===== Passage to read

Quantum criticality in quasi-binary compounds of iron-based superconductors

Fig. 1a) shows the temperature dependencies of the resistance of the samples, normalized to the resistance value at 300 K. We use the normalized plots because the difference in the resistivity values of the compositions at 300 K is less than the magnitude of the possible error resulting of determining the geometric parameters of the samples. The room temperature resistivities were in the range of 0.4-1.0 m$\Omega$cm for all samples. The change in the shape of $R(T)$ curves at temperatures above the structural transitions obviously indicates the transition between good and bad-metal behavior which occurs in FeSe under the substitution of selenium to tellurium. An important difference for compositions with tellurium is the shape of the anomaly on $R(T)$ at the structural transition temperature. The change is clearly visible on the $dR/dT$ curves shown in Fig. 1b). Similar changes of $R(T)$ curves are observed in the pure FeSe under pressure Terashima et al. (2015); Kothapalli et al. (2016); Sun et al. (2016), there such a change occurs when the ground state becomes magnetic Bendele et al. (2012); Kothapalli et al. (2016). For the Fe(Se,Te) series, a change in the anomaly on $R(T)$ appears simultaneously with the change in $R(T)$ behavior at low temperatures and suggest a transformation in the ground state Ovchenkov et al. (2023).

The temperature dependence of the static magnetic susceptibility is shown in Fig. 1c). All samples demonstrate a Pauli-type dependence over a wide temperature range. Structural transitions do not cause noticeable changes in magnetic susceptibility. The increase in susceptibility at low temperatures for samples with substitution indicates the presence of a small amount of paramagnetic impurity, possibly caused by stoichiometry disorders. Measuring susceptibility using the ZFC protocol was used to determine the temperatures of the superconducting transition, which are listed in Table 1.

==========

*Tasks and exercises*:
**a.** Reproduce the superconductor text from "The temperature dependence" to "in Table 1.".
**b.** Can you condense the paragraph of the superconductor text beginning "The temperature dependence of the static magnetic susceptibility" into a short bulleted list that keeps its main facts?
**c.** According to the superconductor text, what range did the room temperature resistivities of all samples fall in?
The data after the superconductor text comes from an unrelated source.

===== Dataset entries

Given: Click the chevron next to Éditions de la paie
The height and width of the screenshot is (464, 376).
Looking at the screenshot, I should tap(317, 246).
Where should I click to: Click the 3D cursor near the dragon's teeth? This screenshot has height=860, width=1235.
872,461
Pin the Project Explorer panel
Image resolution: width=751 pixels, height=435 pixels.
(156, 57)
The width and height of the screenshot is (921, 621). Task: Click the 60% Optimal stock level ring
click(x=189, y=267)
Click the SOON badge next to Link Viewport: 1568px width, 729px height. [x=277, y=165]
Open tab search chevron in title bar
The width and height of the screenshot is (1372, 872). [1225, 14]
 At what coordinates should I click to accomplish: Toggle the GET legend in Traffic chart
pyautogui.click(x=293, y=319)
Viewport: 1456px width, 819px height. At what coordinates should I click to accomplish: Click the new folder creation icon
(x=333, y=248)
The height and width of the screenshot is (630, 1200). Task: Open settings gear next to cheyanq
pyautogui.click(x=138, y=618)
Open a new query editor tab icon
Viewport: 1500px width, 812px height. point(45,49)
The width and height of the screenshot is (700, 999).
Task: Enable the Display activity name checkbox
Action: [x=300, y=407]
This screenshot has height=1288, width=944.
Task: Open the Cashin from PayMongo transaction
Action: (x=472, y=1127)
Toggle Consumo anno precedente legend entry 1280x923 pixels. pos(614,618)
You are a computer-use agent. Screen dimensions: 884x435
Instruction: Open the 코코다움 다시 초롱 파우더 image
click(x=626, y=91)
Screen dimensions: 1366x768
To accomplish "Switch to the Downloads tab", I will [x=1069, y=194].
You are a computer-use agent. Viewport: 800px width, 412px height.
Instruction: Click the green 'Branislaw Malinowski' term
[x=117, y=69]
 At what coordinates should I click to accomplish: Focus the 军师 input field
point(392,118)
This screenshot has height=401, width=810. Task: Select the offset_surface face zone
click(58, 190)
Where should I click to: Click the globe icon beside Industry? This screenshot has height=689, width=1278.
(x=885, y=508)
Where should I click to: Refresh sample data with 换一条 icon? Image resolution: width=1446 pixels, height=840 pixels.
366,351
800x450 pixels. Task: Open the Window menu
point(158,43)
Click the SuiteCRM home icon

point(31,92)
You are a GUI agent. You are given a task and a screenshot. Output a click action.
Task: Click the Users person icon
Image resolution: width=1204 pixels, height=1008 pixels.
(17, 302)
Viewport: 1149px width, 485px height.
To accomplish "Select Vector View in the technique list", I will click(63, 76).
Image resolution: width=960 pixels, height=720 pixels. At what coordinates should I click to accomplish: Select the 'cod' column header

==========

*Set of answers*:
**a.**
The temperature dependence of the static magnetic susceptibility is shown in Fig. 1c). All samples demonstrate a Pauli-type dependence over a wide temperature range. Structural transitions do not cause noticeable changes in magnetic susceptibility. The increase in susceptibility at low temperatures for samples with substitution indicates the presence of a small amount of paramagnetic impurity, possibly caused by stoichiometry disorders. Measuring susceptibility using the ZFC protocol was used to determine the temperatures of the superconducting transition, which are listed in Table 1.

**b.**
- Fig. 1c) shows how static magnetic susceptibility depends on temperature.
- Every sample shows Pauli-type behavior across a wide temperature range.
- Structural transitions produce no noticeable change in susceptibility.
- In substituted samples, susceptibility rises at low temperatures, pointing to a small amount of paramagnetic impurity, possibly from stoichiometry disorders.
- Superconducting transition temperatures were found from ZFC susceptibility measurements and are listed in Table 1.

**c.** 0.4-1.0 mΩcm.